A Burning Platform

    By David Gore, Head of Industries at BJSS

    David Gore

    For the Financial Services industry, if there is one thing that is now certain, it is that there has been a significant shift in how banking products and services are being constructed.

    Let’s look at what banks need to do today. They are now expected to be able to scale up or down at will, process transactions in real-time and develop alliances or competitive offerings to negate the impact of challengers in the market. This is on top of maintaining core legacy systems, figuring out how to redesign systems that were built for reliability rather than open architecture and responding to new requirements.

    Oh, and provide open banking capabilities. Be a digital-first institution. And let’s not forget the need to deliver shareholder value.

    The list is almost endless. The advent of mobile and the violent jolt that the pandemic has recently caused has only exacerbated these challenges.

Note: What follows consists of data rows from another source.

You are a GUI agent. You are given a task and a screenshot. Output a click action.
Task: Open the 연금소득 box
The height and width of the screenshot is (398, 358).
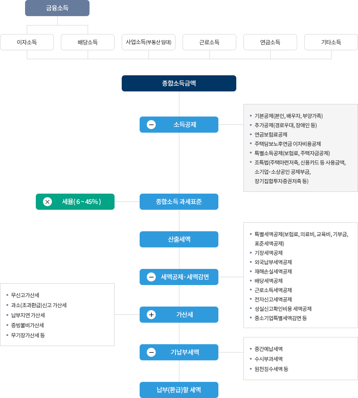pyautogui.click(x=270, y=42)
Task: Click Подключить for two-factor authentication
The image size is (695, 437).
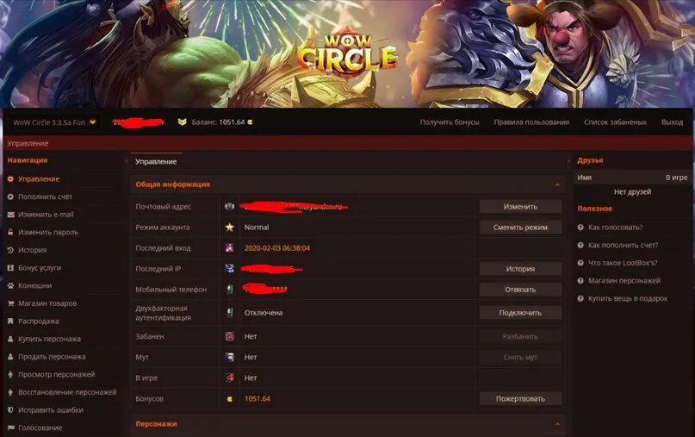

    And that’s without even considering the customer’s wants, needs and demands. Truthfully, it is a tough ask for anyone to master. But it is one that needs to be mastered.

    And that is why we believe that the current model is a burning platform for banks. There is a current need to improve efficiency and customer experience (try having a complex product query answered in the current climate…) but at a time when customer preferences and needs are in a constant state of flux. At the moment, different channels are meeting different needs; this means the customer journey is disjointed at best and broken at worse.

    For us, banks need to rapidly refocus on how they optimally connect and serve their customer base by being channel-agnostic. This has also been heightened due to the COVID-19 pandemic, with banks now needing to demonstrate a fully integrated channel strategy whilst also focusing on creating next-generation solutions to meet new and evolving customer needs.

    They need to focus on a little to achieve a lot.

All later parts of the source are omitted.